The main character is represented at four different ages by four talented actresses. Two time Cesar winner Adele Haenel and gorgeous Gemma Arterton as supporting actress make for brilliant casting. The male actors are also very convincing, showing all the faces of destructive “love” that Kiki-Corinne-Sandra experiences.

Visuals and soundtrack are a source of aesthetic and minimalistic joy, with everything exactly in its place. There’s a moment of visual fixation on a naked woman’s breasts — this part of the body appears prominently throughout the film. Well, why not allow ourselves to appreciate the significance of feminine beauty?

As I left the cinema hall, tired but happy, I discovered that  the festival never sleeps. It was almost midnight, but the crowd was far from dissipating. People were gathering around the last open food court point, someone waiting for a taxi, someone searching for company to continue the festivities, volunteers doing some kind of end-of-day ritual with hugging and applauding… And of course, everyone was discussing the movies.
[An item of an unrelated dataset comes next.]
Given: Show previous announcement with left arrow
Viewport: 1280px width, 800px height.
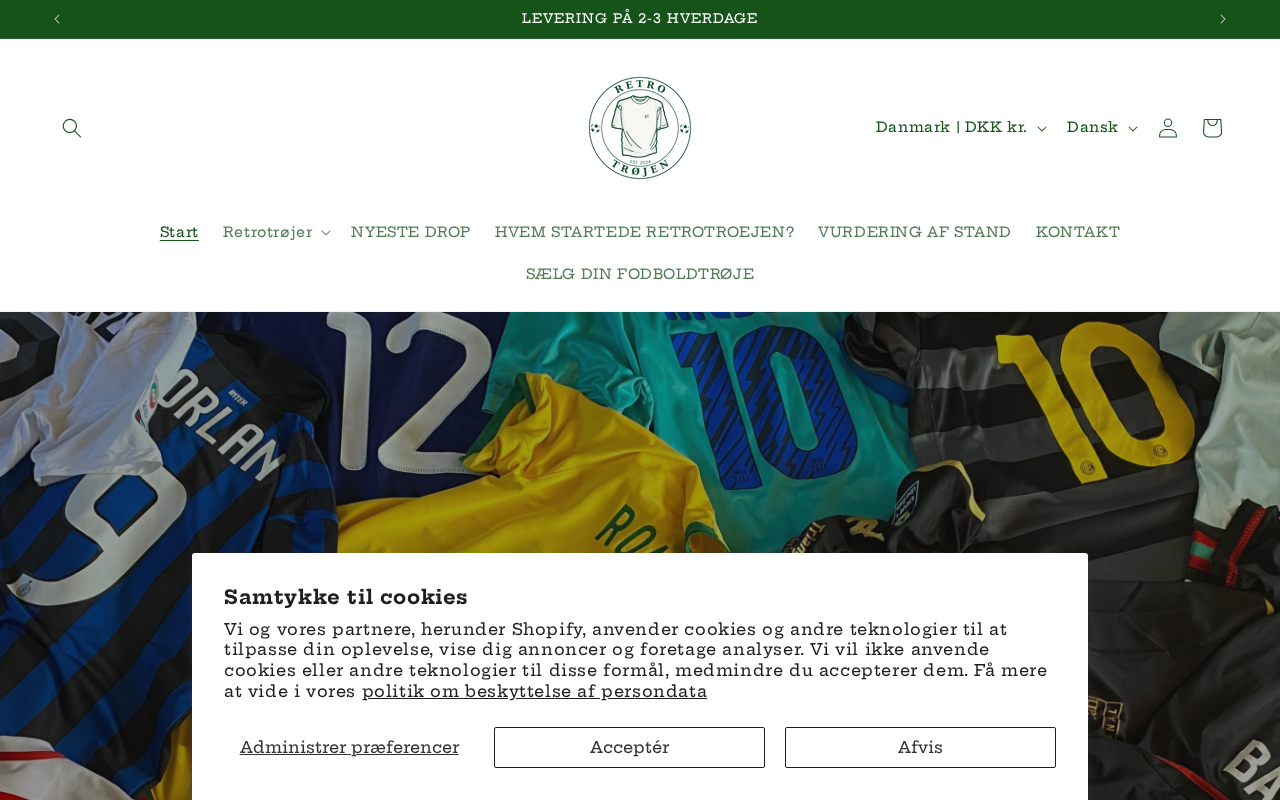Looking at the screenshot, I should click(57, 19).
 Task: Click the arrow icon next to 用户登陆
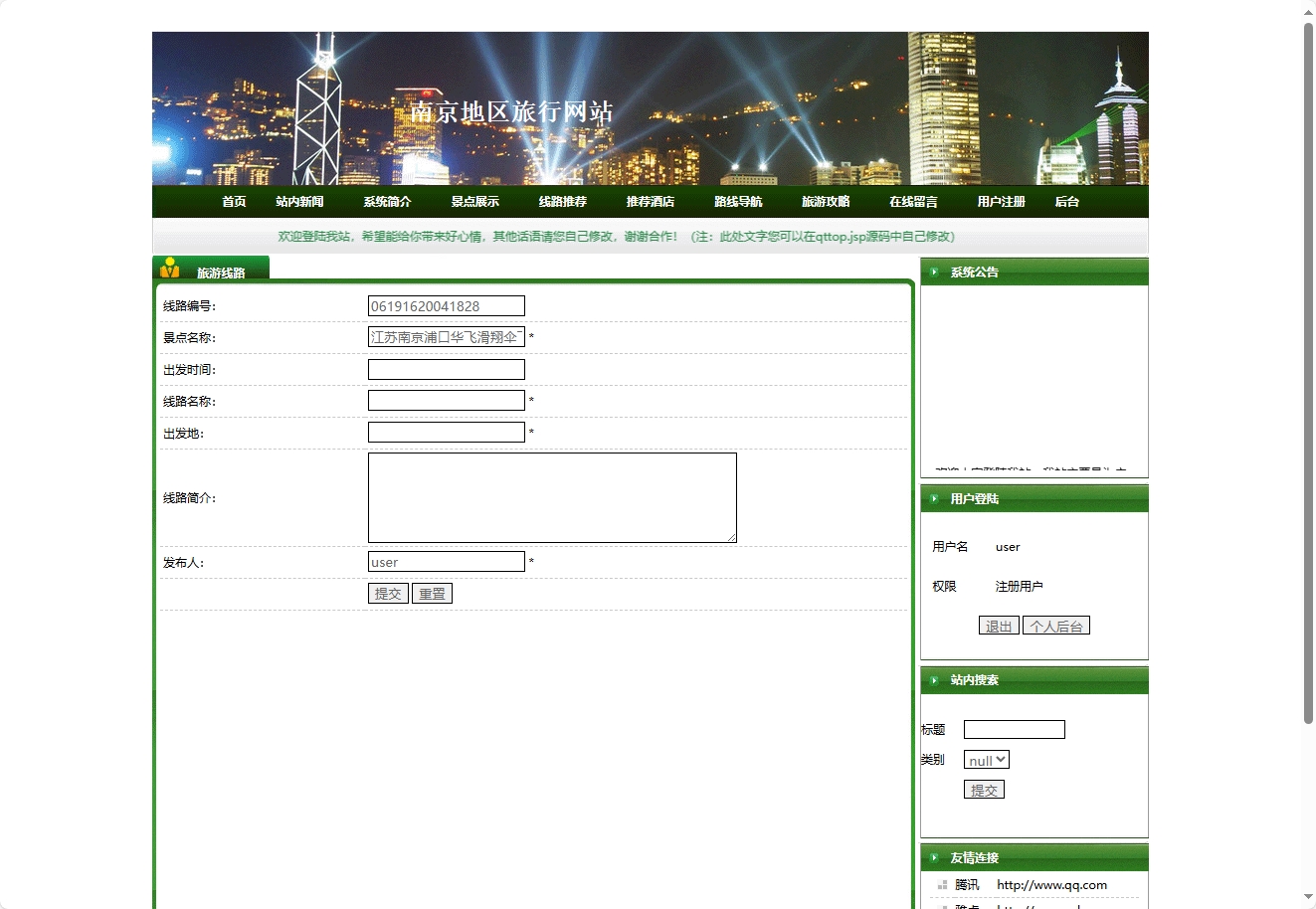[934, 498]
I sat on the edge of the Festival Square fountain, silent by night, looked up the starry sky and asked myself — when am I going to have such a wonderful evening again?


By Ulyana Dovgan

The International Competition Program at OIFF consists of 12 films from 27 countries, including offerings from China, Serbia, Australia, Lithuania, Israel, Estonia, Brazil, Georgia, Belgium, Spain. But, the 6th day of the festival affirms that the French features are becoming leaders of the festival. For example, this year’s French feature Orphan is а very notable competitor, directed by Arnaud des Pallières, and starring Adele Haenel and Adele Exarchopoulos. Haenel is well known to Ukrainian film lovers for her recent role in Léa Fehner’s Ogres. That film was presented at last year’s OIFF in the summer of 2016. Adele Exarchopoulos also received recognition for her role in Abdellatif Kechiche’s film La Vie d’Adèle (Blue Is the Warmest Color), which was the winner of the Palme d’Or at the 2013 Cannes Film Festival.
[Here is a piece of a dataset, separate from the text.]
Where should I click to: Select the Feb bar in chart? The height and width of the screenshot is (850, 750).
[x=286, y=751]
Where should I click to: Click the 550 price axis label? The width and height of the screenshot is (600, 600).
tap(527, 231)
One of the most noteworthy entries in the International Competition Program this year is Sharunas Bartas’s Frost starring the French actress Vanessa Paradis. Its debut was in the Directors’ Fortnight section at the 2017 Cannes Film Festival. The picture, which concerns the the war in the Donbass, was given the highest praise by the Cannes audience, receiving a standing ovation and shouts of “Bravo!”
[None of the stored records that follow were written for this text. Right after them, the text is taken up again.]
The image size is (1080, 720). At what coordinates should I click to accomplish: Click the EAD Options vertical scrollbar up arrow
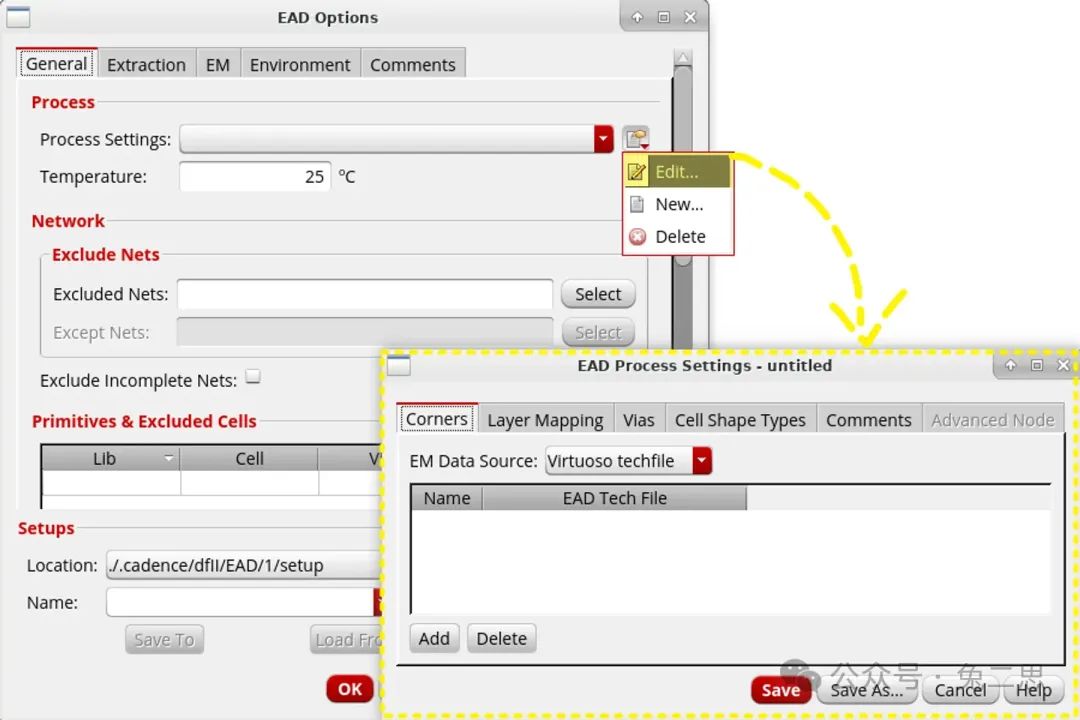tap(683, 58)
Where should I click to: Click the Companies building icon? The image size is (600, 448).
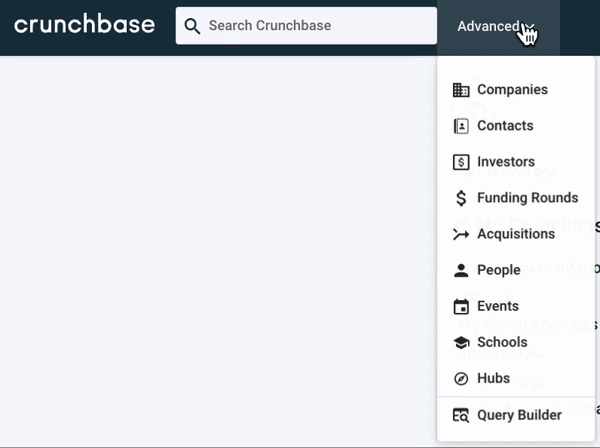click(461, 90)
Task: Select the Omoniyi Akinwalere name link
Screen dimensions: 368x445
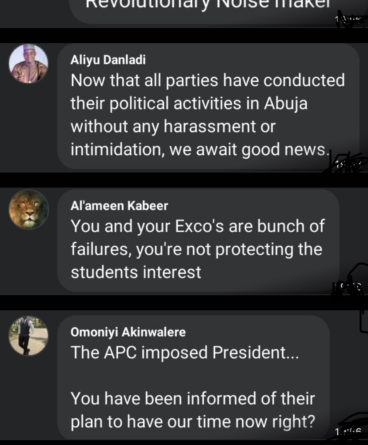Action: pyautogui.click(x=128, y=332)
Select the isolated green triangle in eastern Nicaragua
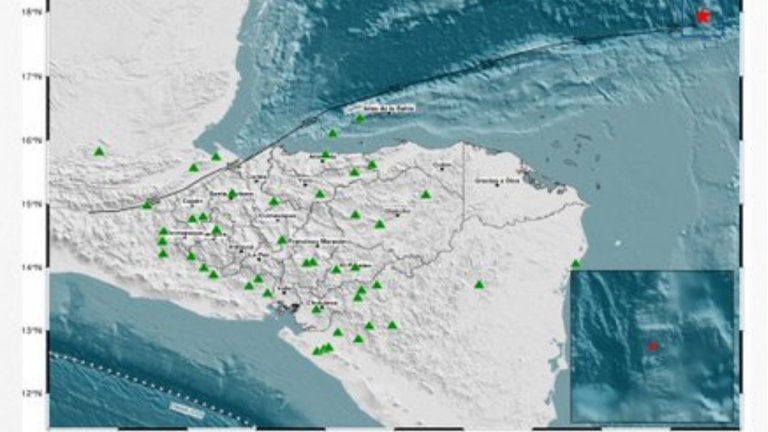Viewport: 768px width, 432px height. 479,285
The psychological war drama is a Ukrainian, Lithuania, Polish and French co-production. The film was partially shot in Kyiv and at the war front towns of Kurakhove, Marinka and Krasnohorivka in Eastern Ukraine with the support of the State Agency of Ukraine for Film Industry. Some commentators have already claimed that Frost will go down in cinematic history alongside the works of Martin Scorsese and Philippe Garrel, but of course this remains to be seen.

This is a little speculative feature about Ukrainian war. The young Lithuanian Rokas (played by Mantas Janciauskas) drives a humanitarian aid truck to the Donbass region of Ukraine, accompanied by his girlfriend Inga (Lyja Maknaviciute). Amid the violence and death of the Donbass conflict, they meet different war correspondents, one of whom is played by Vanessa Paradis. Their first stop is Poland, where they meet their local contact, Andrei (Polish star Andrzej Chyra of United States of Love), whose actual role in their mission remains unclear, and end up spending one night (and a mystifying narrative detour) in an elegant hotel. This is very strange, as it takes place in what is essentially a road movie about war-torn Ukraine, designed to bring us into the heart of darkness. The French producer called Frost “the snowbound road-movie about a unique journey to the Ukrainian present through Lithuania, Poland and Ukraine.”

Frost does make a late bid for the audience’s attention with long conversations that touch, more or less insightfully, on the philosophy of war from the perspective of its frontline combatants.